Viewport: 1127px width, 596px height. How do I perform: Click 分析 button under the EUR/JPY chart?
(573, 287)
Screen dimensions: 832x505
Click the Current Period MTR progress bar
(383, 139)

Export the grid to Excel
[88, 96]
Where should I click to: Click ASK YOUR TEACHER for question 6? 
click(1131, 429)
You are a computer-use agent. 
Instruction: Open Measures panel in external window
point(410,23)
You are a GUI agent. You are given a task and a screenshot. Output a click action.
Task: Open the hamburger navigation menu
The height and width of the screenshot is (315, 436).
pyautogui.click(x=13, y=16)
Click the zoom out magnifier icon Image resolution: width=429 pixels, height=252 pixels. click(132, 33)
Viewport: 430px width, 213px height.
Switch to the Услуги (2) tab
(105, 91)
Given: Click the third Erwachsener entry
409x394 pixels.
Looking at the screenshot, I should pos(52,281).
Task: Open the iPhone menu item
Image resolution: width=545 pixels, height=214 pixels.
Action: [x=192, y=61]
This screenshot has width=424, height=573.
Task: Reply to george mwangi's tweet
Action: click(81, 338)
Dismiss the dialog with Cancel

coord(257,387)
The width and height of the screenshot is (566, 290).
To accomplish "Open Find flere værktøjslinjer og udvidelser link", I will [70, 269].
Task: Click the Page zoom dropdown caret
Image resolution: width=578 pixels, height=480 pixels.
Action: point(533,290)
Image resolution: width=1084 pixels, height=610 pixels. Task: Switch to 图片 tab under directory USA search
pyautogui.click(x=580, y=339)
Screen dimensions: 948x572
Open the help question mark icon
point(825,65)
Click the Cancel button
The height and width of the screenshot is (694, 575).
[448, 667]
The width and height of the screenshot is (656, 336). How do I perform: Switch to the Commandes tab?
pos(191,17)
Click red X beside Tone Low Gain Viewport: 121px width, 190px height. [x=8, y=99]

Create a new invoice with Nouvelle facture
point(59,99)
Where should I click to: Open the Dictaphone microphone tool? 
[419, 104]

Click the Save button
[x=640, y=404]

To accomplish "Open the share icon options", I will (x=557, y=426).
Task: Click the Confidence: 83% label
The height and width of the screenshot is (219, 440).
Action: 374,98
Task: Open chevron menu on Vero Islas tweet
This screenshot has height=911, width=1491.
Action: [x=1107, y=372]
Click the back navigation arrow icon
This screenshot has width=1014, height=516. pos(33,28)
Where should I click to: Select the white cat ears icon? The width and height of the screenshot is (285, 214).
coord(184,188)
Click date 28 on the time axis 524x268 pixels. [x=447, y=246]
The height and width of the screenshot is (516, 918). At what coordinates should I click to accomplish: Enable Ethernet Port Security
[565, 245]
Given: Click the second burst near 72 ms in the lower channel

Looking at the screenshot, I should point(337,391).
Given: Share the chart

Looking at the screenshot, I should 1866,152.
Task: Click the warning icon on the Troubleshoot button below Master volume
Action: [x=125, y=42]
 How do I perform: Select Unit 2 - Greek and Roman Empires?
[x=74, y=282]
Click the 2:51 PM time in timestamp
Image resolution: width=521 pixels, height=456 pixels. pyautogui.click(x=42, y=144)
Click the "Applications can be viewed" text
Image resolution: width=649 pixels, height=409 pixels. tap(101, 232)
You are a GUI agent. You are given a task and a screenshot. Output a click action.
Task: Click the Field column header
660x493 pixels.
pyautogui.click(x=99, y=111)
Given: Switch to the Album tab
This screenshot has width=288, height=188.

Problem description ->
Once you have found every line above holding the word "menu", copy those lines.

Written answer ->
Task: Open the hamburger navigation menu
Task: Open the iPhone menu item
Task: Open chevron menu on Vero Islas tweet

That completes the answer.